Wer nicht auf seine Sicherheit achtet ist - verzeiht wenn ich es direkt ausschreibe: SELBST SCHULD

- Es gibt Momente in denen man nicht die Möglichkeit hat etwas zu tun. Durch mangelndes Wissen zu dem Thema z. B.
- (Noch) unerfahrene User haben eine (sehr kleine, auf wackeligen Beinen stehende) Entschuldigung.
- Die meisten verseuchten Rechner sind allerdings das Ergebnis von Ignoranz und Faulheit der User die damit ins Netz gehen.
- Zu all jenen mit raubkopierten Windowsversionen möchte ich gar nichts sagen ...


----------



## Johannes Postler (2. Januar 2006)

Unter http://www.hexblog.com/2005/12/wmf_vuln.html findet ihr einen inoffiziellen Patch für die WMF-Lücke.
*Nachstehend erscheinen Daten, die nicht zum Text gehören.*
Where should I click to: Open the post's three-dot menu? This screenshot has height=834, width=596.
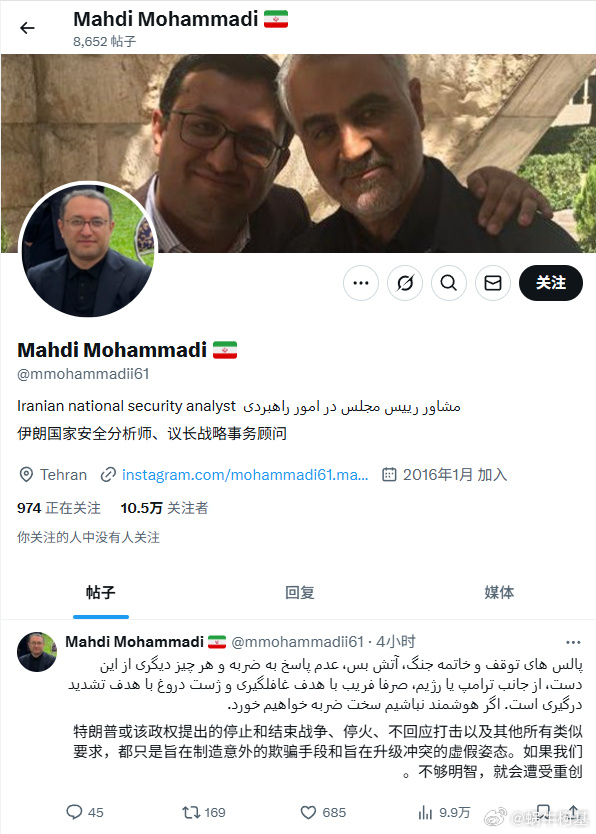pyautogui.click(x=573, y=642)
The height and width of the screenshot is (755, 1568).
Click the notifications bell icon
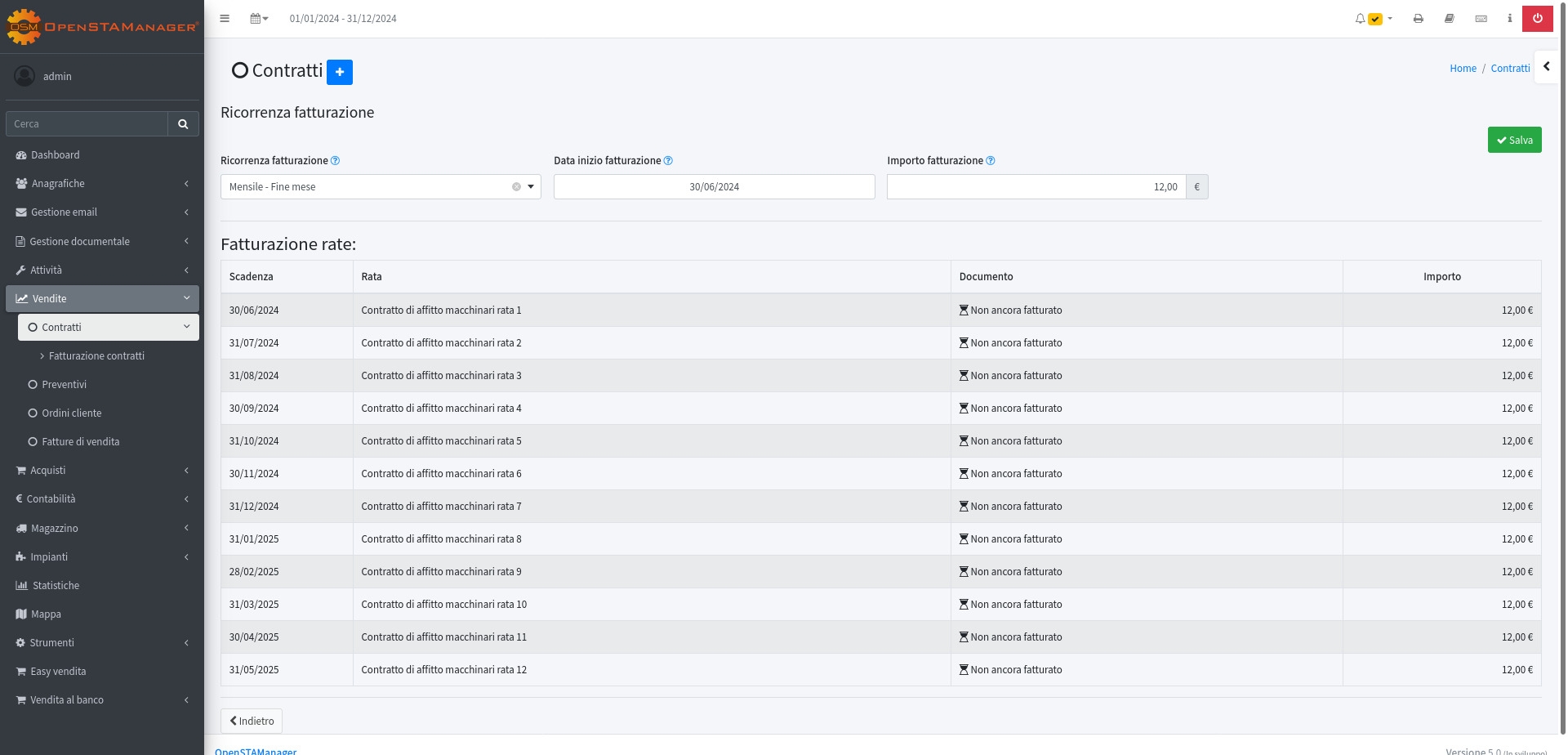tap(1361, 19)
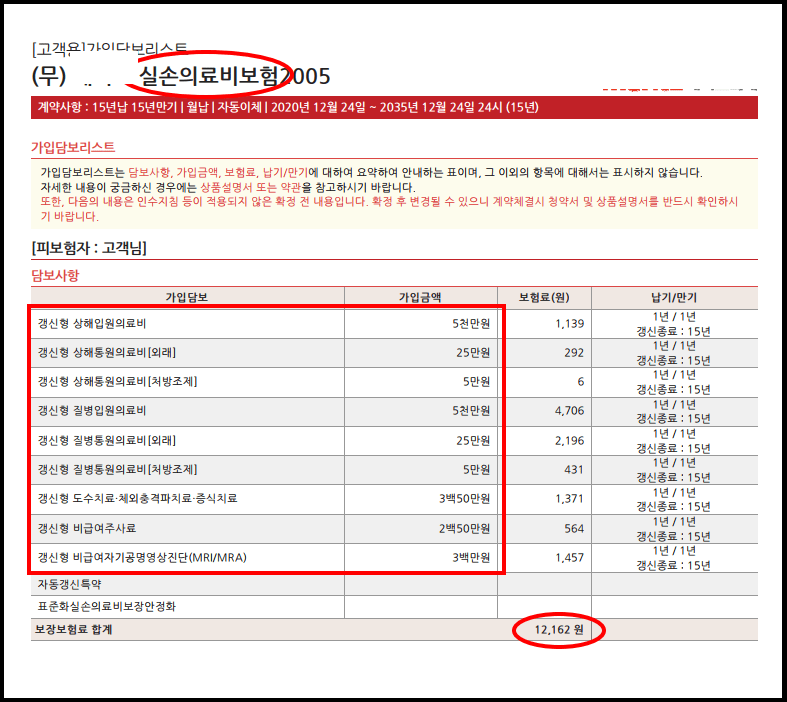Click the 4,706 premium value cell
Image resolution: width=787 pixels, height=702 pixels.
pos(568,411)
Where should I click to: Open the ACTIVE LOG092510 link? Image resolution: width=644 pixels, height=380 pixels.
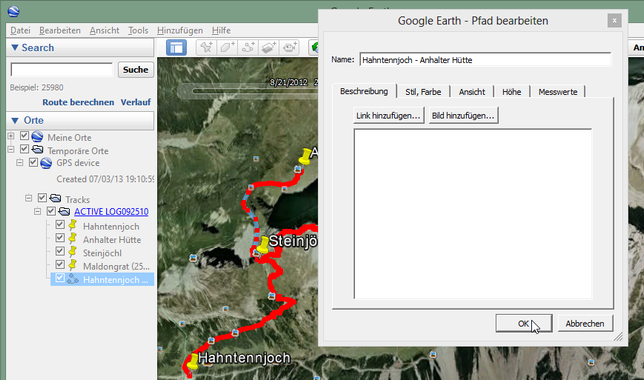click(111, 212)
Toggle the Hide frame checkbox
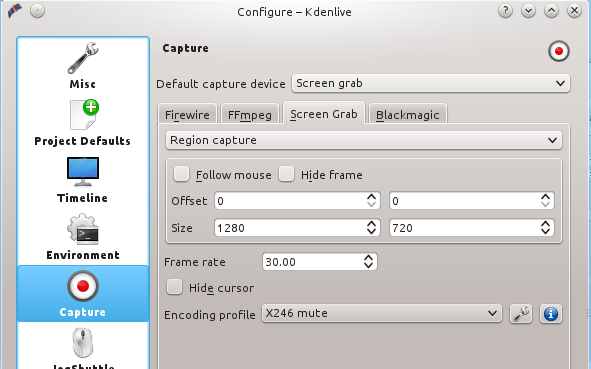This screenshot has width=591, height=369. pos(286,175)
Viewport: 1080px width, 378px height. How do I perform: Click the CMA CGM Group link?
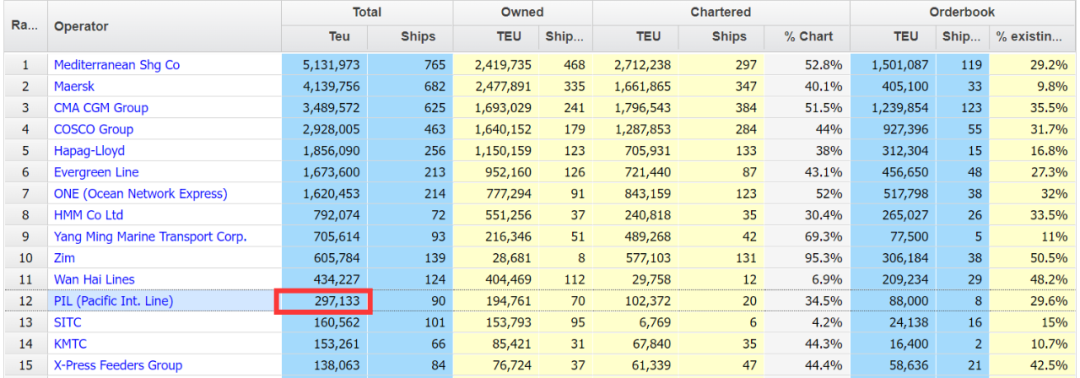(101, 107)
Genauere Infos stehen auf der Seite.


----------



## Dennis Wronka (6. Januar 2006)

Der langerwartete, offizielle Patch fuer die WMF-Sicherheitsluecke ist nun endlich erschienen und ueber das Windows-Update erhaeltlich.
Schoen, dass auch Microsoft es endlich geschafft hat... 

Quelle: http://www.securityfocus.com/brief/96


----------



## Neurodeamon (11. Januar 2006)

*Update*

Neues Sicherheitsupdate vom 10.01.2006: KB908519

Und das Januar-Update des Windows Malware Scanners ist auch herraussen: KB890830


----------



## Neurodeamon (19. April 2006)

*MS Patchday April*

Es war vor einigen Tagen mal wieder Patchday bei Microsoft. Bitte denkt daran Euer Windows auf dem neuesten Stand zu halten um die Warscheinlichkeit des Wurmbefalls bei Eurem digitalen Haustier (Spezies PC, Gattung Desktop Sklave  ) zu mindern.


----------